E uma consideração extemporânea: alguns especialistas tentam descartar as dúvidas quanto à carreira de negócios de Bush como injustas -os casos aconteceram muito tempo atrás e, portanto, são irrelevantes. No entanto, muitos desses mesmos especialistas consideraram apropriado gastar sete anos e US$ 70 milhões investigando uma transação imobiliária fracassada que aconteceu ainda mais longe, na história pessoal de Bill Clinton, do que os casos atualmente em discussão. E se eles realmente desejam algo de mais recente, por que não mencionam o investimento extraordinariamente lucrativo que Bush realizou nos Texas Rangers (uma equipe de beisebol), que se tornou enormemente rentável devido a uma teia altamente incestuosa de políticas públicas e negócios privados? Como aconteceu com relação à Harken, Joe Conason expôs o caso em todos os detalhes na revista "Harper's Bazaar" quase dois anos atrás.

Mas a história da Harken ainda tem mais a nos ensinar, porque a investigação realizada pela Securities and Exchange Commission (SEC, a agência federal norte-americana que regulamenta e fiscaliza os mercados de valores mobiliários) sobre a venda de ações realizada por Bush é uma ilustração perfeita do motivo para que a retórica ríspida do presidente não assuste os malfeitores bem relacionados.

Bush alega que foi "examinado" pela SEC. Na verdade, a investigação conduzida pela agência foi especialmente superficial.

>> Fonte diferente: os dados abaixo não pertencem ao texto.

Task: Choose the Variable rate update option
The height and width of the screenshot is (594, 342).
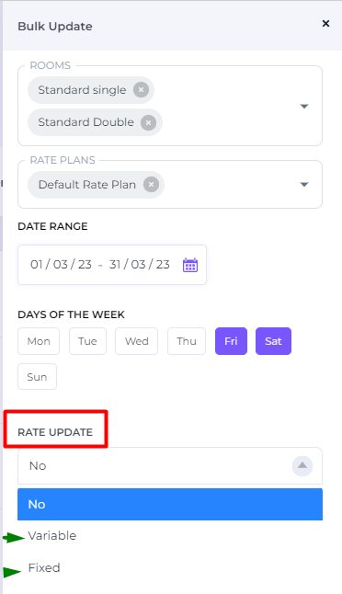Action: point(170,536)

A SEC decidiu, de alguma maneira, que a venda de ações realizada por Bush em momento tão propício a ele não refletia o uso de informações privilegiadas, e isso sem entrevistá-lo, ou aos demais membros do conselho da empresa. Talvez os dirigentes da SEC tenham sentido que já sabiam o bastante sobre Bush: o pai dele, o presidente, havia indicado um bom amigo para presidir a agência.

E o assessor jurídico da SEC, que normalmente recomendaria a instauração de um processo legal, fora advogado pessoal de George W. Bush -negociou a aquisição dos Texas Rangers. Eu não inventei nenhuma dessas informações.

A maior parte dos malfeitores corporativos não são tão bem relacionados como o jovem Bush era; mas, como ele, esperarão, e provavelmente receberão, tratamento com luvas de pelica de parte das autoridades.

Em um paralelo interessante, a SEC atual, que alega estar investigando a seriamente questionável contabilidade da Halliburton, que transformou prejuízos reais em lucros contábeis, ainda não entrevistou o executivo-chefe da empresa no momento da irregularidade, Dick Cheney (vice-presidente de Bush).

O importante é que na semana passada quaisquer esperanças que restassem quanto a um rompimento de Bush com o seu passado e quanto a vê-lo defendendo as reformas corporativas desesperadamente necessárias se esboroaram. Bush não é um reformista verdadeiro. Só finge sê-lo diante das câmeras de TV.

Paul Krugman, economista, é professor na Universidade Princeton (EUA). Este artigo foi publicado originalmente pelo jornal "The New York Times".